Foi assim que na mesma lentidão, a cabeça cobrou o corpo que a princesa foi sonhando.
Sendo insuficientes as noites, a princesa foi penetrando cada vez mais os dias, passando mais tempo no sonho do que na vida.
Assim de repente, ela foi tomando consciência das diferenças que havia entre aquele corpo e o seu: o ombro largo, para que servia? Talvez para suportar o peso das armaduras que o homem teimava em usar para fazer guerra. O tórax largo seria para as medalhas? Os braços musculosos, para levar donzelas? Longos, para atirar do arco, as flechas? E as pernas? Que razões teriam para serem tão cumpridas senão para se adaptarem à sela de cavalgar? Por mais sonhar essas coisas, mais descobria que o homem era definitivamente um ser estranho e que estranhamente lhe agradava.
Mas nenhum homem a agradava tanto quanto este feito inteirinho de sonho. Por esta razão: a de não concluí-lo, adiava o despertar, demorando-se nos detalhes mais fúteis, como o contar e recontar inúmeras vezes os dedos para ele sonhados.
Os pais já a haviam repreendido, dizendo que sonho demais era quase tão ruim quanto a realidade, mas ela nada ouvia, pois já sonhava acordada.
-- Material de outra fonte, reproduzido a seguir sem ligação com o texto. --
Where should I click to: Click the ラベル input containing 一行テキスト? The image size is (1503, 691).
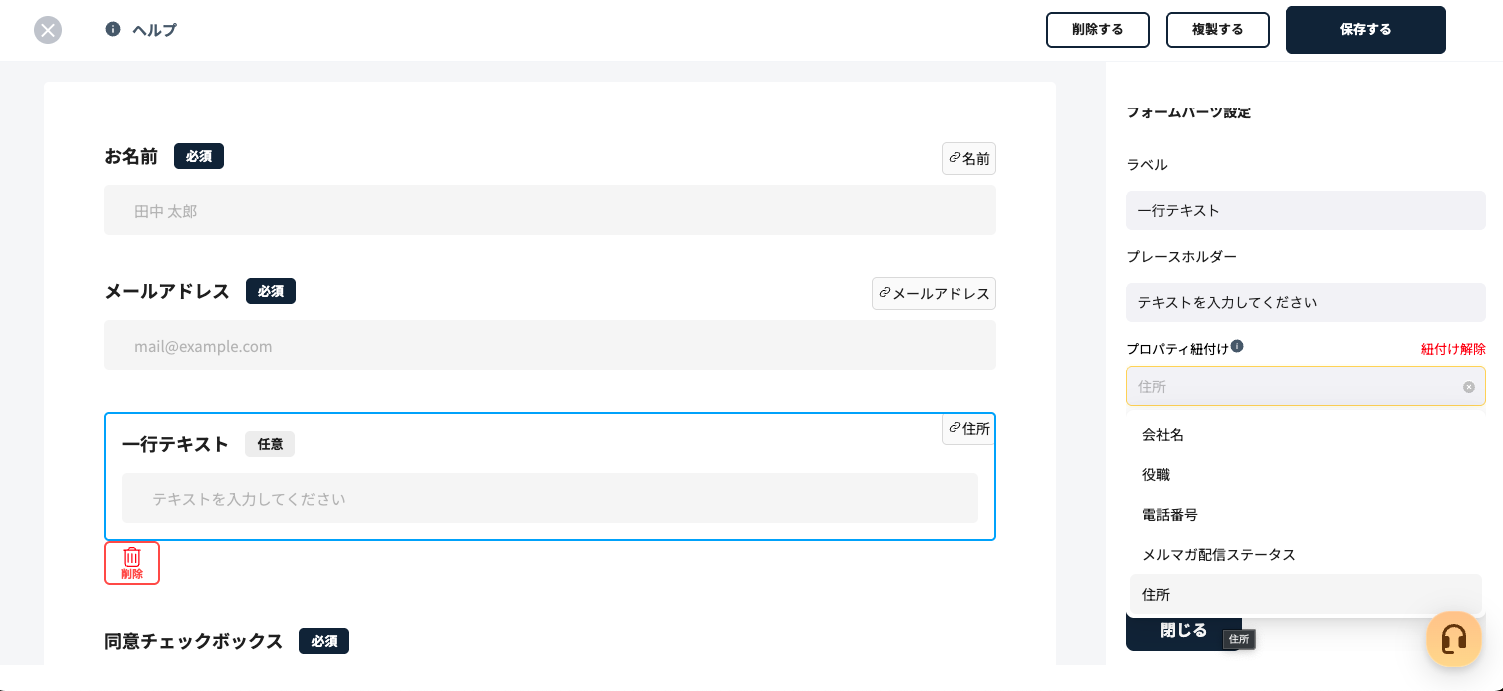tap(1305, 210)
Sonhava um outono, quando percebeu que o moço não sorria. Achou que fosse a falta de dentes e sonhou-os brancos, perfeitos e bem escovados. Mas mesmo assim o cavaleiro não lhe sorriu. Notou que, desde o início não lhe fizera nem um gesto, nem uma palavra dissera. Nada. Achou que era pura timidez, pois ela o havia sonhado primeiramente nu para depois pôr-lhe as roupas. Porém, tanto tempo transcorrido, começou a temer que fosse surdo, ou mudo, ou pior: não gostasse dela nem um pouco. Que a odiasse por ela tê-lo moldado inteiramente conforme a sua vontade. Que o quisera bom demais, bravo demais -- demasiado: augusto em cada detalhe.
Então, tomou coragem e esticou o dedo tocando-o. Era quente, pulsante, vivo -- um homem, não uma estátua! -- Ela, então, fechou o punho e bateu em seu joelho ordenando: - Fale!
Mas ele não falou. Ela então se afastou cheia de horror, pois compreendera que o fizera perfeito. Perfeito demais. Esquecera somente de lhe dar uma alma. Existiria uma alma perfeita?
Mas não era isso, era pior. E seu grito soou terrível.
- Sou eu que não sou perfeita.
E, gritando, desejou que jamais tivesse feito seu corpo, sua cabeça... e que sua boca, ora, que a sua boca fosse igual a qualquer boca. Uma boca qualquer, que pudesse beijá-la com amor.